• Aufgaben:
1. Womit füllten die Wissenschaftler laut dem Text über das Mammutfleisch die Lücken in der Sequenz des Mammut-Myoglobins?
2. Nimm den Text über das Mammutfleisch nach seinem letzten Satz wieder auf und führe ihn weiter.

• Ausgangstext:
%%
Das Jahrtausende alte Eiweiß muss erst noch auf seine Sicherheit getestet werden, bevor der moderne Mensch es essen kann.
“Wir haben uns für das Fleisch des Wollhaarmammuts entschieden, weil es ein Symbol für den Verlust ist, der durch den Klimawandel ausgelöscht wurde”, sagte Tim Noakesmith, Mitbegründer von Vow, bei der Veranstaltung gegenüber AFP.
“Uns droht ein ähnliches Schicksal, wenn wir nicht anders handeln”, sagte Noakesmith.
Dazu gehöre auch die Änderung von Praktiken wie der Massentierhaltung und der Art, wie wir essen.
Das über einen Zeitraum von mehreren Wochen gezüchtete Fleisch wurde von Wissenschaftlern “kultiviert”, die zunächst die DNA-Sequenz für Mammut-Myoglobin identifizierten, ein Schlüsselprotein, das dem Fleisch seinen Geschmack verleiht.
Sie füllten einige Lücken in der Sequenz des Mammut-Myoglobins mit Hilfe von Genen des afrikanischen Elefanten, dem nächsten lebenden Verwandten des Mammuts, und fügten es dann mit Hilfe einer elektrischen Ladung in Schafzellen ein.
- Schmeckt wie Hühnchen? -
Wenn dieser Prozess Sie nicht abschreckt, dann vielleicht die Sicherheitsfragen.
%%
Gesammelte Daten
%%
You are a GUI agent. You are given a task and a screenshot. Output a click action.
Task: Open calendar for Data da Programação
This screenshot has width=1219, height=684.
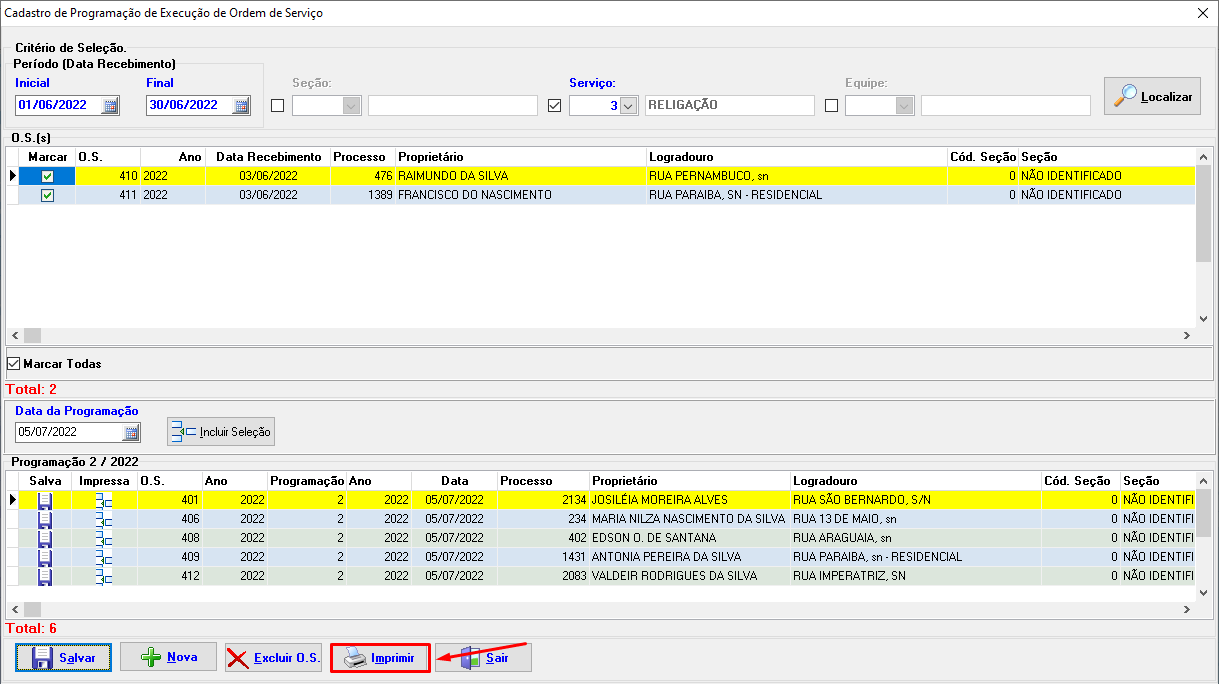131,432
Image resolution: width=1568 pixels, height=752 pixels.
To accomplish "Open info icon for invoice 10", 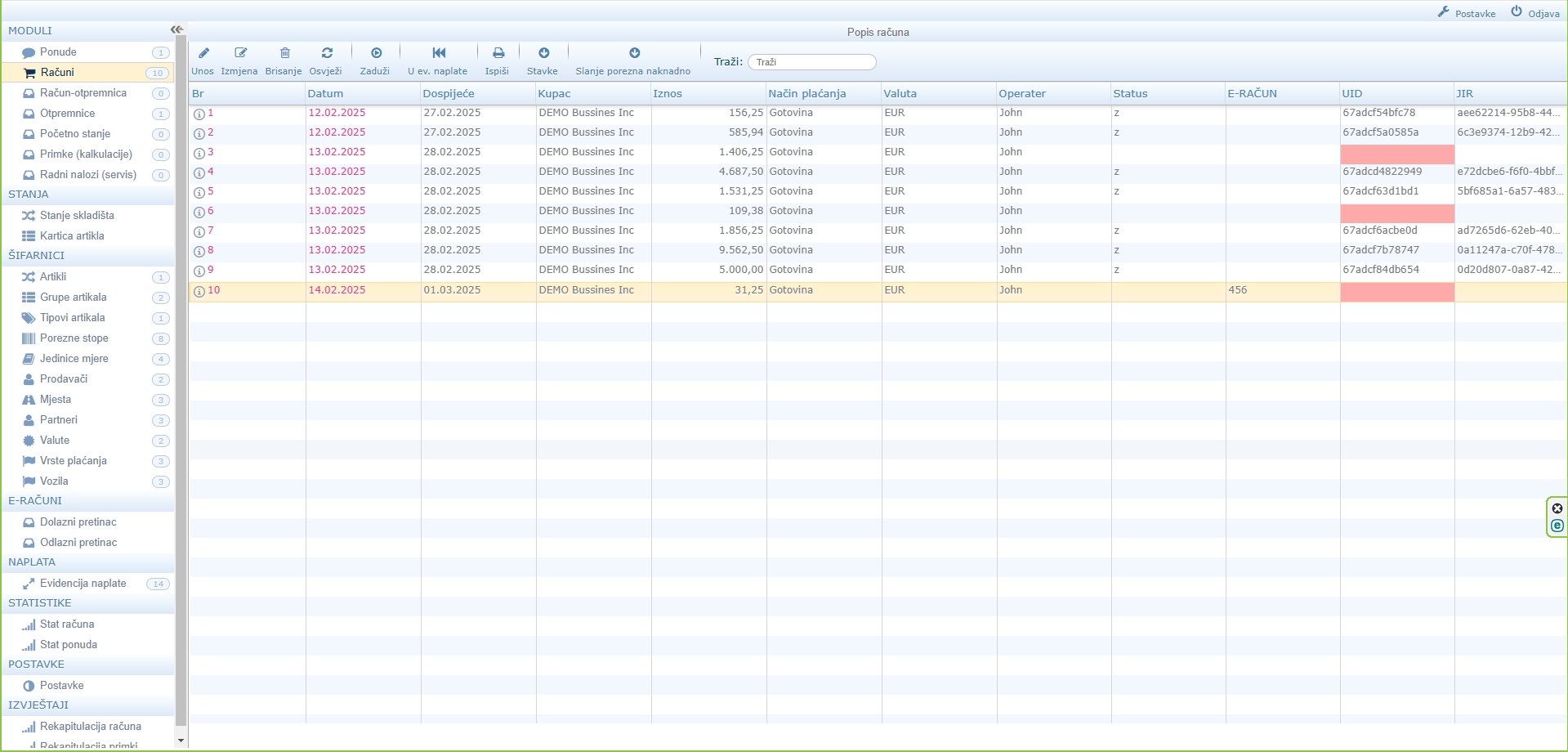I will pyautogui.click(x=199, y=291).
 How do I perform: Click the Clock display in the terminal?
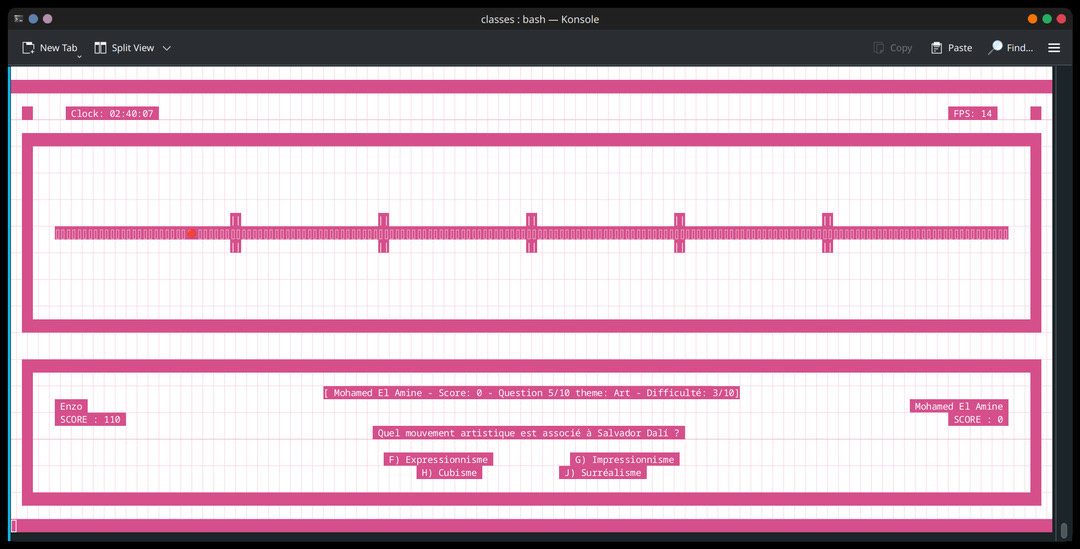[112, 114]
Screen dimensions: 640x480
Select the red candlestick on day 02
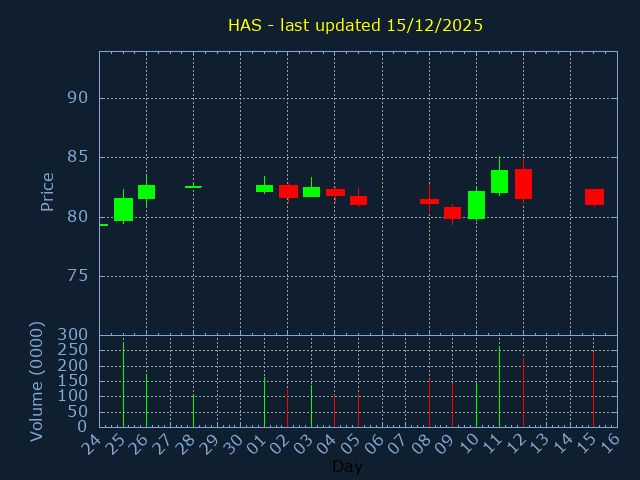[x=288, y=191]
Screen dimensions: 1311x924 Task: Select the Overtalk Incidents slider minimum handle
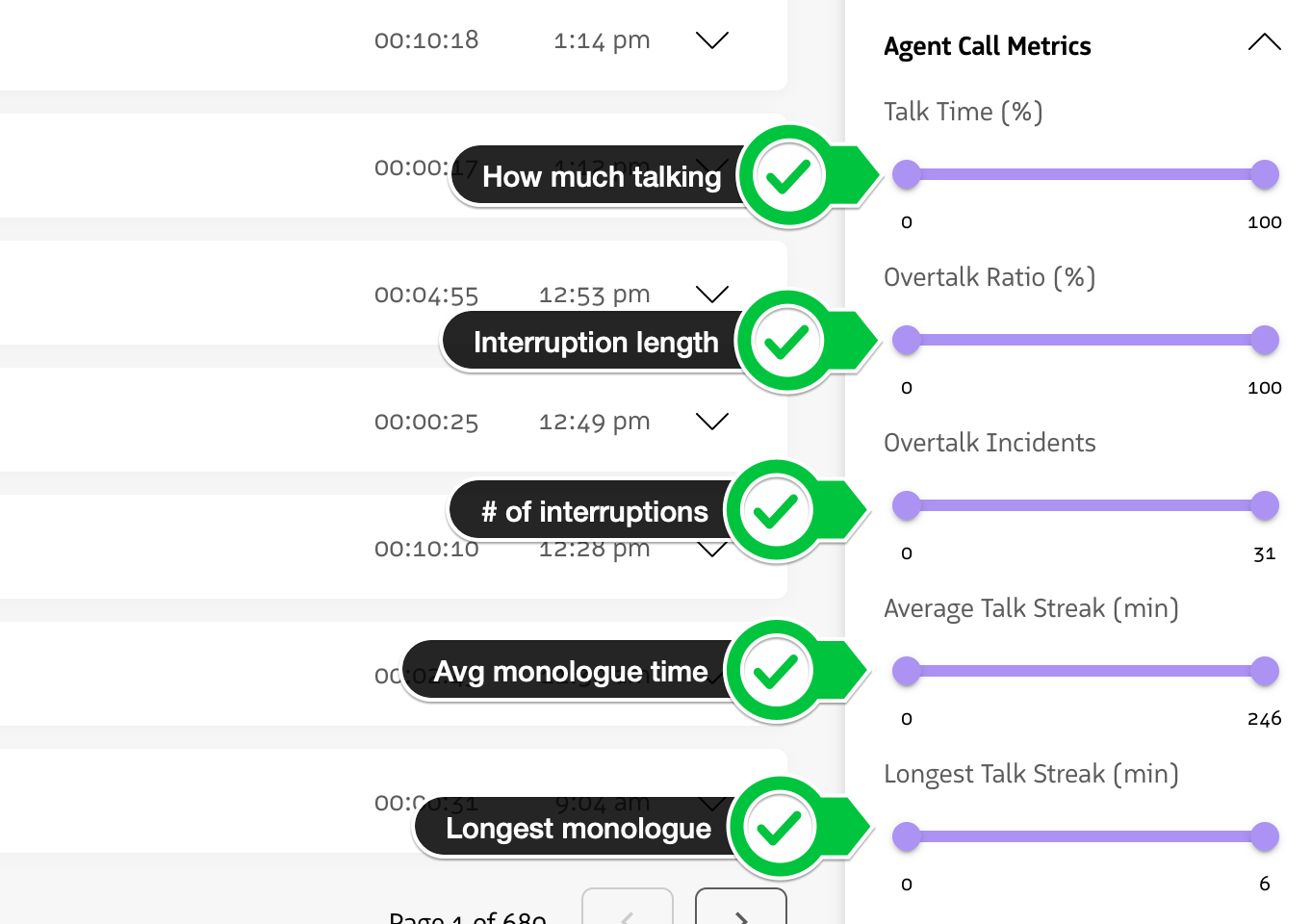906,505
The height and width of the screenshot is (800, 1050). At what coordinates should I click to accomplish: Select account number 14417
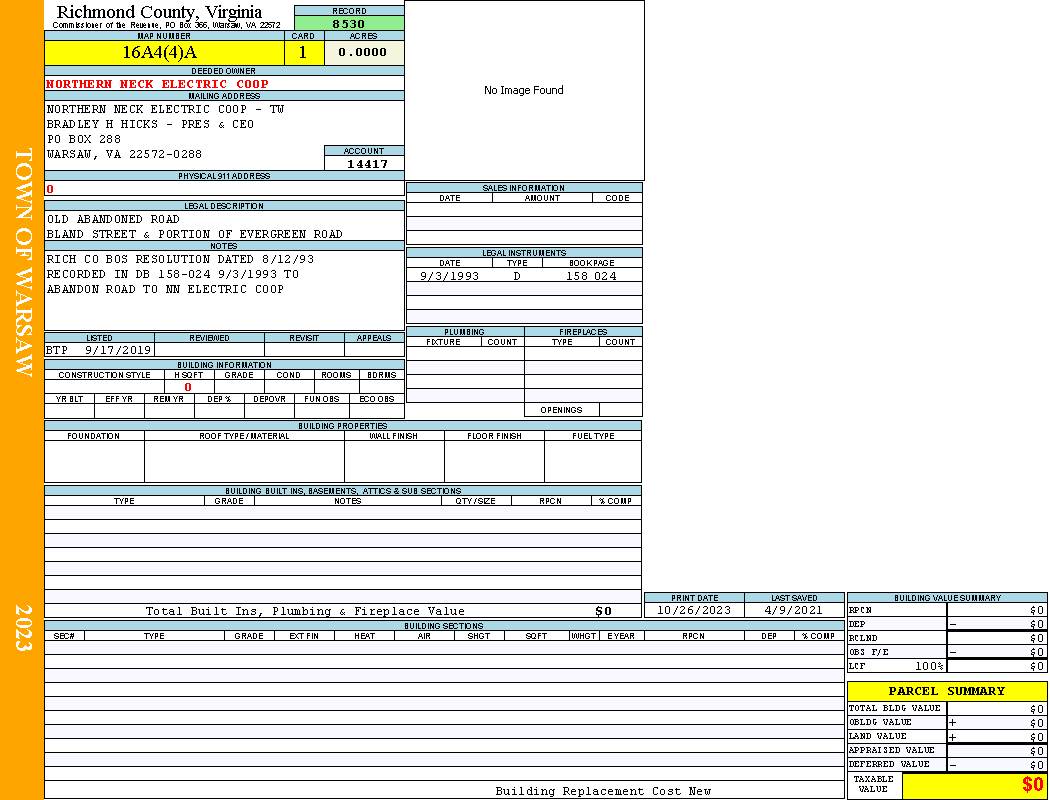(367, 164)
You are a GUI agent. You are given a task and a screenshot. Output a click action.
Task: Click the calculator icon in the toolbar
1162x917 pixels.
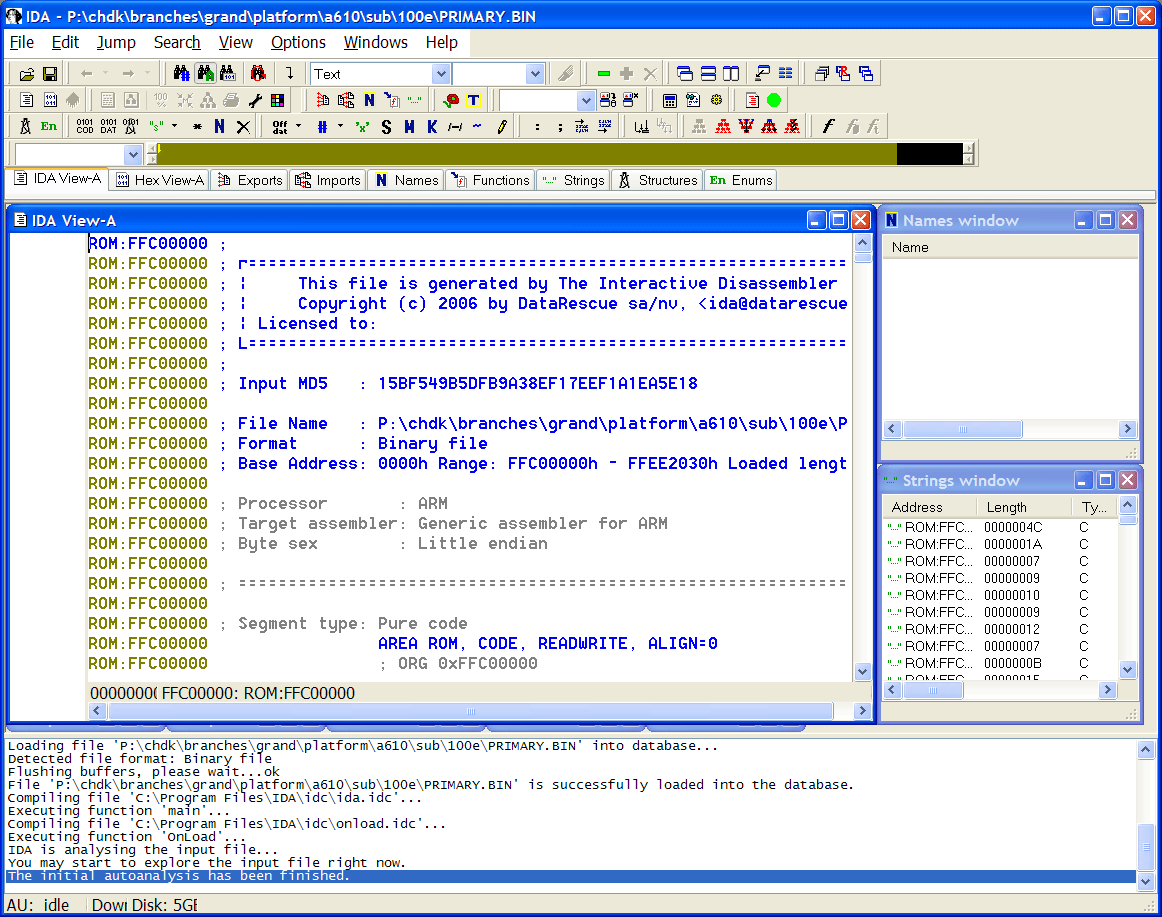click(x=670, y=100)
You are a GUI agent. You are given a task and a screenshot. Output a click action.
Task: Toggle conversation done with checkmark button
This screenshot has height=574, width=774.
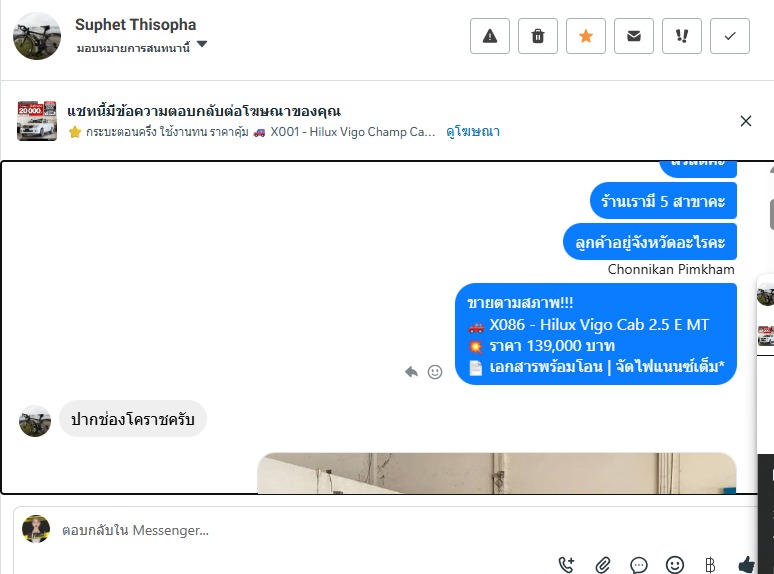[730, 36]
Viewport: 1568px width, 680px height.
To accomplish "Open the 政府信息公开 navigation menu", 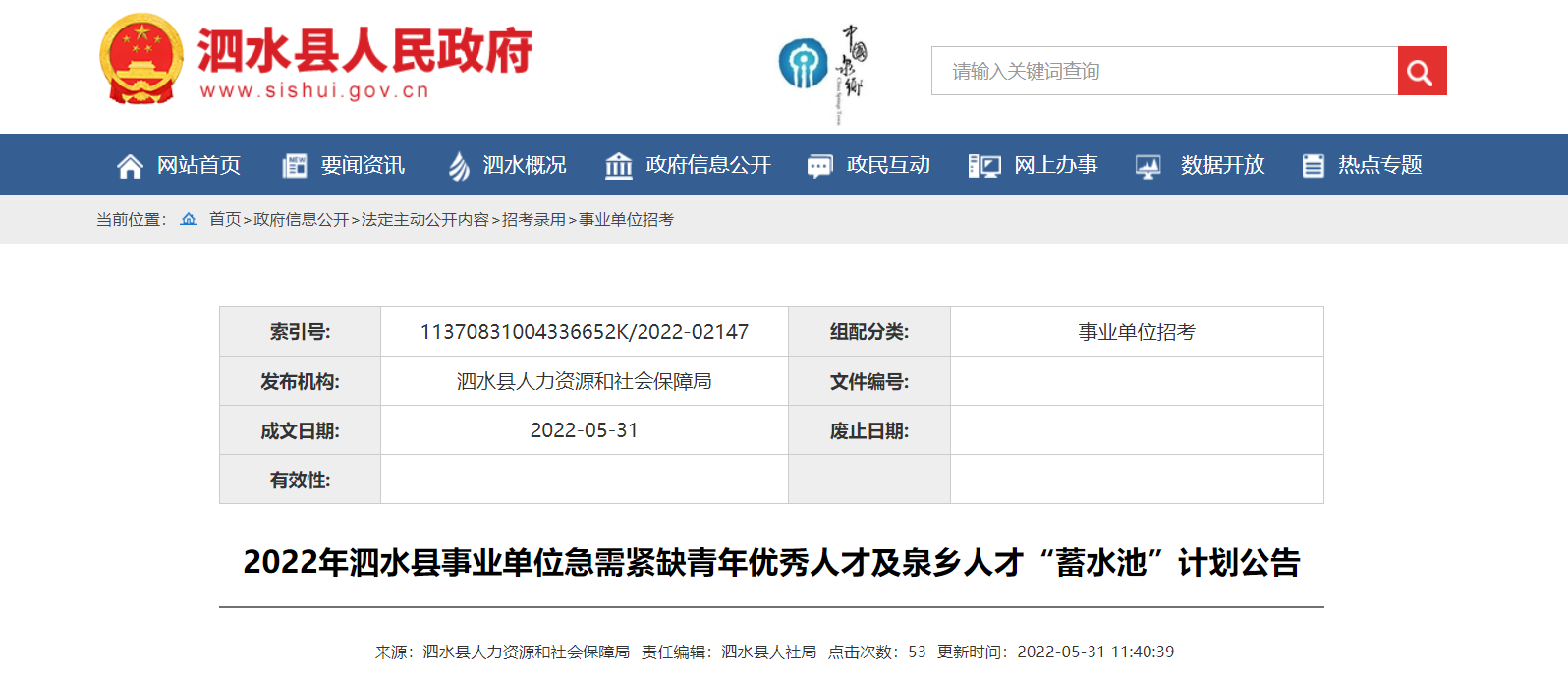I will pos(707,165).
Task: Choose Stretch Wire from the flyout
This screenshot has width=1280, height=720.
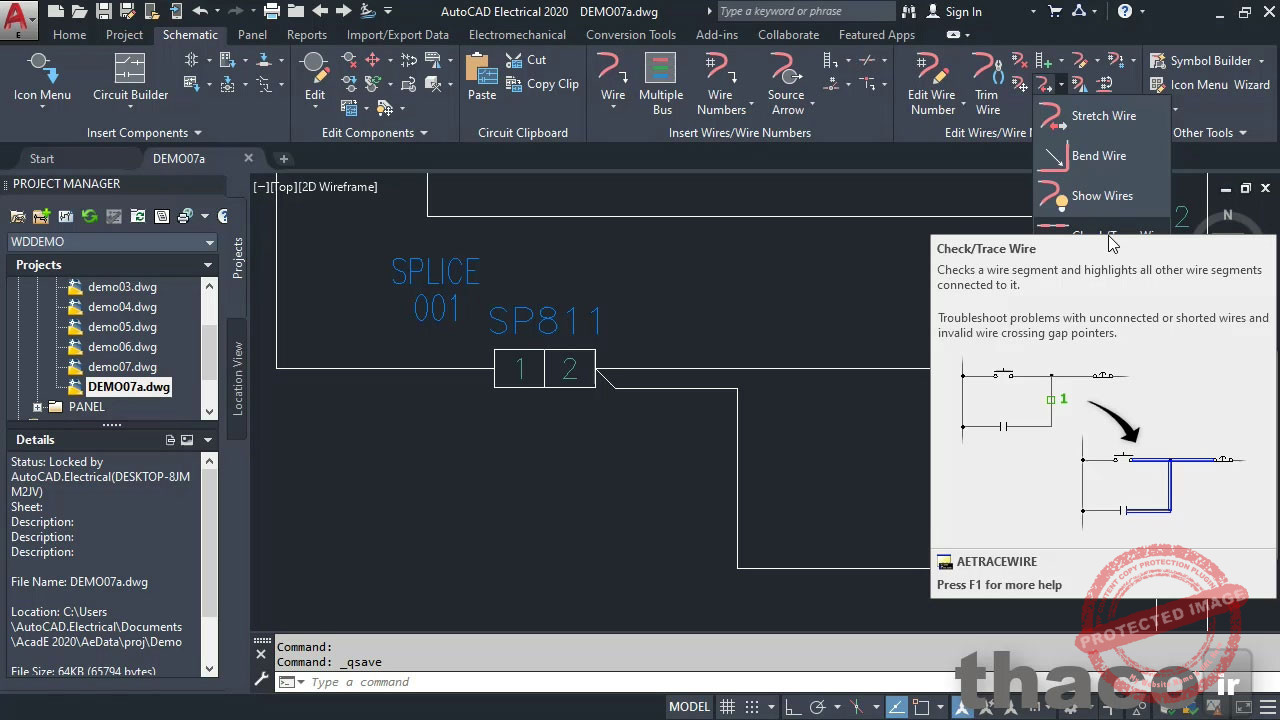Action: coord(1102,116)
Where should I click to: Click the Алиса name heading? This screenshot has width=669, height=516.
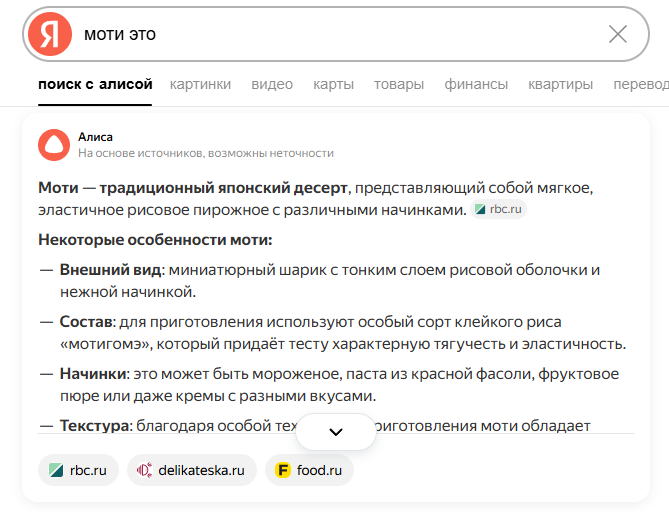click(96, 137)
%%
• Lösungen im Einzelnen:
1. Mit Genen des afrikanischen Elefanten, des nächsten lebenden Verwandten des Mammuts.

2.
“Ich würde es im Moment nicht essen, weil wir dieses Protein seit 4.000 Jahren nicht mehr gesehen haben”, sagt Ernst Wolvetang vom Australian Institute of Bioengineering der Universität Queensland, der mit Vow an dem Projekt gearbeitet hat.
“Aber nach den Sicherheitstests wäre ich wirklich neugierig, wie es schmeckt”.
Die Wissenschaftler kochten den riesigen Ball langsam in einem Ofen, bevor sie die Außenseite mit einer Lötlampe bräunten.
“Es roch ein bisschen so, wie wenn wir unser Krokodilfleisch kochen”, erklärte James Ryan, der wissenschaftliche Leiter von Vow, dem Publikum.
Christopher Bryant, ein in Großbritannien ansässiger Experte für alternative Proteine, sagte der Nachrichtenagentur AFP, dass Liebhaber von Laborfleisch keine Angst vor kultiviertem Fleisch haben müssten.
"Im Gegensatz zu konventionellem Fleisch, das von schmutzigen und unberechenbaren Tieren stammt, wird kultiviertes Fleisch mit äußerster Präzision in hygienisch einwandfreien Lebensmittelproduktionsanlagen hergestellt", sagte er.
"Aus diesem Grund vermeidet kultiviertes Fleisch lebensmittelbedingte Krankheitserreger, Antibiotika und andere Verunreinigungen, die häufig in Fleisch von Tieren vorkommen", erklärte er gegenüber AFP.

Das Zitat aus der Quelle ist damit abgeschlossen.